• _Extract_
Originally, the bus was to be built on the Beetle chassis, but it proved too weak for the larger bus. A new chassis was designed specifically for it.

The buses built before 1956 are called "barndoors" because of their large rear engine lid. Soon after its introduction, there seemed to be a market for a more luxurious, passenger-friendly Type 2, and so the variations began.

The base-model, no frills bus was the panel van, made for businesses. It had no windows down the sides of it, and no upholstery was available for the cargo area. The next bus on the hierarchy was the "Kombi."

This was a bus with three windows down each side. It was designed to carry people and/or cargo, hence the name. Removable, crude rear seats were optional for the back.

The next bus was the Microbus. It usually had the same window configuration as the Kombi, but was a step higher in specification.

It was not designed for cargo transport; nicely upholstered seats throughout the vehicle and matching interior panels and a cloth or vinyl headliner were standard. It also came from the factory with chromed hubcaps and two-tone paint.

Top of the range was the Deluxe Microbus. Here, the number of windows and the variations available were immense. You could get the three windows down each side, four windows down each side, or even five with a curved plexiglass corner window.

• _Exercise brief_
Pick up the passage on the Type 2 bus range and continue it from its final sentence.

• _Records shown_
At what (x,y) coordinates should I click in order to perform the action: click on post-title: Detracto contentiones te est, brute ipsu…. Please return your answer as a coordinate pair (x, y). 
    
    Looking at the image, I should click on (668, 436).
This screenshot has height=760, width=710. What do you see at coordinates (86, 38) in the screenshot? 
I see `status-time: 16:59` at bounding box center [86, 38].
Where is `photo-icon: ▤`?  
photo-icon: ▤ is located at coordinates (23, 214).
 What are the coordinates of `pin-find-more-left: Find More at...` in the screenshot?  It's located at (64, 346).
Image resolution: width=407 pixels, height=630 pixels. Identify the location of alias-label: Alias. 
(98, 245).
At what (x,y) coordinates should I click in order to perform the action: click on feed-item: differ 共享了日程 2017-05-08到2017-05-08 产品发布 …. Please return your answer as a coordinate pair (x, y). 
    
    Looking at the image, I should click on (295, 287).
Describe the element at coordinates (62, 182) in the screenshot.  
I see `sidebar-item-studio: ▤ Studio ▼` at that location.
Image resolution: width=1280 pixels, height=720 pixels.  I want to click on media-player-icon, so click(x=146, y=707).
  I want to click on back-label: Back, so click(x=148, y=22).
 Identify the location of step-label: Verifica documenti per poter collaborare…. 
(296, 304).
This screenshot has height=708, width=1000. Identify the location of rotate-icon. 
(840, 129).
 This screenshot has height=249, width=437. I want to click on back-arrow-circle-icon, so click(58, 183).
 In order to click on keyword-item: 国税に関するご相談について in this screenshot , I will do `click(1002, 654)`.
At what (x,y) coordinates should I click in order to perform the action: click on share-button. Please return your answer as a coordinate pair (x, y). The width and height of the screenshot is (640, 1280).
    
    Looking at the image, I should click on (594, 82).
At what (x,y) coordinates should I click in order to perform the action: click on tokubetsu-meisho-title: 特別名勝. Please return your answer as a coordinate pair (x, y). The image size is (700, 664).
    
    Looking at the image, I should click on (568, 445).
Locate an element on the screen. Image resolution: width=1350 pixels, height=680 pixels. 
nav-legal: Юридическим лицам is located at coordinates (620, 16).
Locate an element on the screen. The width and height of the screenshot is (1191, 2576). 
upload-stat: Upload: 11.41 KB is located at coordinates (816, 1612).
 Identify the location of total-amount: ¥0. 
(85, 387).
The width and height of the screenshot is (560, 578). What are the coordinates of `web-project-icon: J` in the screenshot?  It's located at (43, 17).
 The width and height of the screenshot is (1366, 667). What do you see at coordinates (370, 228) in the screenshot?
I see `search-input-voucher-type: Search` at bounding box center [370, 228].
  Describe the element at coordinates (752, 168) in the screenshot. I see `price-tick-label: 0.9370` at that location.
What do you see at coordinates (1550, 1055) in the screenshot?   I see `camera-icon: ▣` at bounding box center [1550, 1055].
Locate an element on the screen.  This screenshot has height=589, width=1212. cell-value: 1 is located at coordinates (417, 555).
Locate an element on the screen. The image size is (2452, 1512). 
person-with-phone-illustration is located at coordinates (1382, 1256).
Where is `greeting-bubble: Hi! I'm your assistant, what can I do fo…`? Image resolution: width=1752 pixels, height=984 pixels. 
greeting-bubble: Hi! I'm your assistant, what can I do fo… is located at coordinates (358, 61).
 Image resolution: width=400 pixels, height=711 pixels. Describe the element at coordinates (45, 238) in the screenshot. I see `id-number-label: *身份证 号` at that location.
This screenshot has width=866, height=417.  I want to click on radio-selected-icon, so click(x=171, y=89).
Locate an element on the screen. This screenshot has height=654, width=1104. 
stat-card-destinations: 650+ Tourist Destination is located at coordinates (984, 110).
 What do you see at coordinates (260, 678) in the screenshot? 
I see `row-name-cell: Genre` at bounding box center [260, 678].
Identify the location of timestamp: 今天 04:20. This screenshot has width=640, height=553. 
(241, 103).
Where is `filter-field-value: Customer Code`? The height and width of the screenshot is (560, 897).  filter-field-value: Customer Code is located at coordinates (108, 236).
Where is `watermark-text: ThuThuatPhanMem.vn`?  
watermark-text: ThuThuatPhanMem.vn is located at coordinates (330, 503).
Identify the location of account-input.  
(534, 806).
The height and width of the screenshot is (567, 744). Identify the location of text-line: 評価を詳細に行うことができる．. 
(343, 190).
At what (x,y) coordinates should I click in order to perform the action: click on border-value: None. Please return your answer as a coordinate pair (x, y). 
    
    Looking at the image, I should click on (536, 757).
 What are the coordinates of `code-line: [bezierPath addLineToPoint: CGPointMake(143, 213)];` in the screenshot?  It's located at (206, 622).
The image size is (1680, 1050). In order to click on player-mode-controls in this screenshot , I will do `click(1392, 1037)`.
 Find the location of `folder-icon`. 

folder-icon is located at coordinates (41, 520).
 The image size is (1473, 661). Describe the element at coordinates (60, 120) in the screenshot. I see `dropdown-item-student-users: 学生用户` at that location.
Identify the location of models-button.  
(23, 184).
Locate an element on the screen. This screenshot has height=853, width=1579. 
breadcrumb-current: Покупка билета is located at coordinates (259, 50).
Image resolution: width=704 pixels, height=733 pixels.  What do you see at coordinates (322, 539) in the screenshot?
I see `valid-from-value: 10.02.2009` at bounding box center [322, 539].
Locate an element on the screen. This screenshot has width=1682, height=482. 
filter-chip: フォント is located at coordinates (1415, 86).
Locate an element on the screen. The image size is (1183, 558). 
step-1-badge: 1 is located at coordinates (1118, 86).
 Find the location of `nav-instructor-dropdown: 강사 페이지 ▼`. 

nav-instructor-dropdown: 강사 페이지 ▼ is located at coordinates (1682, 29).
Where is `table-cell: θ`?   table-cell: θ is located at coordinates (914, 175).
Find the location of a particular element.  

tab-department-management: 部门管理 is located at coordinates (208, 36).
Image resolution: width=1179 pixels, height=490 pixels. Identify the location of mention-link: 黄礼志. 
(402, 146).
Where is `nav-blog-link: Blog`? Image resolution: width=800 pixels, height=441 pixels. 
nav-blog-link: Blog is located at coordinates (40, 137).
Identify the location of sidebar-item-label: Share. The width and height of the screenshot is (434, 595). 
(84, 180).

• _Output_
Four "skylight" windows on each side above the regular ones were a popular option. The Deluxes usually had sunroofs; infact, it is extremely rare to find one without one. These automobiles also had a fancy chrome strip between the upper and lower sections. The Type 2, or Transporter line was not limited to these busses. A single cab and double cab pickup were made. A special highroof panel van was made for cumbersome loads.

There were many ambulance and firetruck conversions as well. There was a double door bus, with dual loading doors on both sides. All of these variations, plus the differences in window configurations makes for a seemingly infinite number of different busses.

It should be noted that a company called Binz began making double cab Type 2s in 1953, a few years before VW did. Apparently, a single cab didn't fit a certain customer's needs, so he took it to this coachbuilding company to convert it for him.

They thought this was a good idea to market, and thus Binz began producing them. They would do the conversion, upholster their own rear seat, and paint the car (as they got them from VW primed) and sell it for about US$1800, $300 more than a standard single cab.